▶ Supplied records:
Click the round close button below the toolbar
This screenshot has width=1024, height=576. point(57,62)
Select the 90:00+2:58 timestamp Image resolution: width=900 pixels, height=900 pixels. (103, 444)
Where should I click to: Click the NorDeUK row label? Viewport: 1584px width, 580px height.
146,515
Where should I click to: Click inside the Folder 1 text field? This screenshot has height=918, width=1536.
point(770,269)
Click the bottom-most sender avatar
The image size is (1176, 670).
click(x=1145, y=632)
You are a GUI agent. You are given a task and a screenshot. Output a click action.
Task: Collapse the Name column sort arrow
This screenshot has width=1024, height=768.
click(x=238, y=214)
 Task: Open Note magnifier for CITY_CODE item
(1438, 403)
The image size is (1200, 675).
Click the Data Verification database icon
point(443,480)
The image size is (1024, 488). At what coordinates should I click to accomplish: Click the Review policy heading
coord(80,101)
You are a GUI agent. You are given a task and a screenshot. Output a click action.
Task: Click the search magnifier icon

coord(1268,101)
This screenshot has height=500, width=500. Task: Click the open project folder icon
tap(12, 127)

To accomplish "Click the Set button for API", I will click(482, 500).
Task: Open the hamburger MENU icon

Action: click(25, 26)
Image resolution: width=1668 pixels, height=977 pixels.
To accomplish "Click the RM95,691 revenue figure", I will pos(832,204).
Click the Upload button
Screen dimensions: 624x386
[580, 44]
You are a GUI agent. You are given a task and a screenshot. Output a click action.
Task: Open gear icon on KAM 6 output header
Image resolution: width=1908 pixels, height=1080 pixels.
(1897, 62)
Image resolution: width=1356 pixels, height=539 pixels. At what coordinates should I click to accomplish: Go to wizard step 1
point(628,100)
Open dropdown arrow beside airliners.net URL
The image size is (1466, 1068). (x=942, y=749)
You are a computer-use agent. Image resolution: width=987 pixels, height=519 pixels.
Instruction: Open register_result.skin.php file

▶ Aim of the exercise: Restate word for word the lines in the material above from the one with "Click the Data Verification database icon" to the one with "Image resolution: width=1668"; both of those lines count, and nothing else does.

▶ Written answer:
Click the Data Verification database icon
point(443,480)
The image size is (1024, 488). At what coordinates should I click to accomplish: Click the Review policy heading
coord(80,101)
You are a GUI agent. You are given a task and a screenshot. Output a click action.
Task: Click the search magnifier icon

coord(1268,101)
This screenshot has height=500, width=500. Task: Click the open project folder icon
tap(12, 127)

To accomplish "Click the Set button for API", I will click(482, 500).
Task: Open the hamburger MENU icon

Action: click(25, 26)
Image resolution: width=1668 pixels, height=977 pixels.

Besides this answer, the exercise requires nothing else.